● **PROMPT**
Arrange the listing as a Markdown table with columns Row and Line, covering the part that opens with the line containing "The width and" and closes with the last line of the listing. Skip blank lines, and leave the pictures out of your answer.
─── MATERIAL PROVIDED
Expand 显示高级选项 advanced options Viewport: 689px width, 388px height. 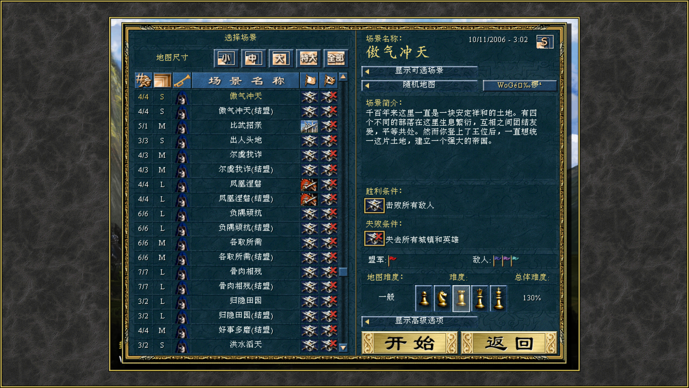(x=419, y=321)
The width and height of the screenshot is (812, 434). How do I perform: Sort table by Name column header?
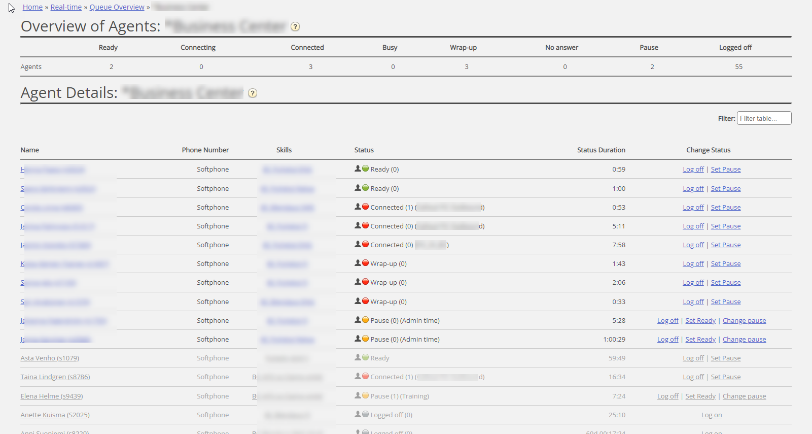[x=30, y=150]
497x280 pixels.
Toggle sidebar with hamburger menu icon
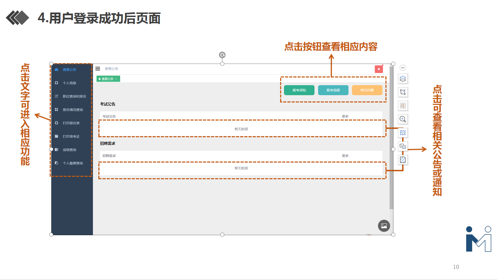click(98, 69)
──────
● **TASK RESPONSE**
| Row | Line |
|---|---|
| 1 | The width and height of the screenshot is (812, 434). How do I perform: Sort table by Name column header? |
| 2 | [x=30, y=150] |
| 3 | 497x280 pixels. |
| 4 | Toggle sidebar with hamburger menu icon |
| 5 | click(98, 69) |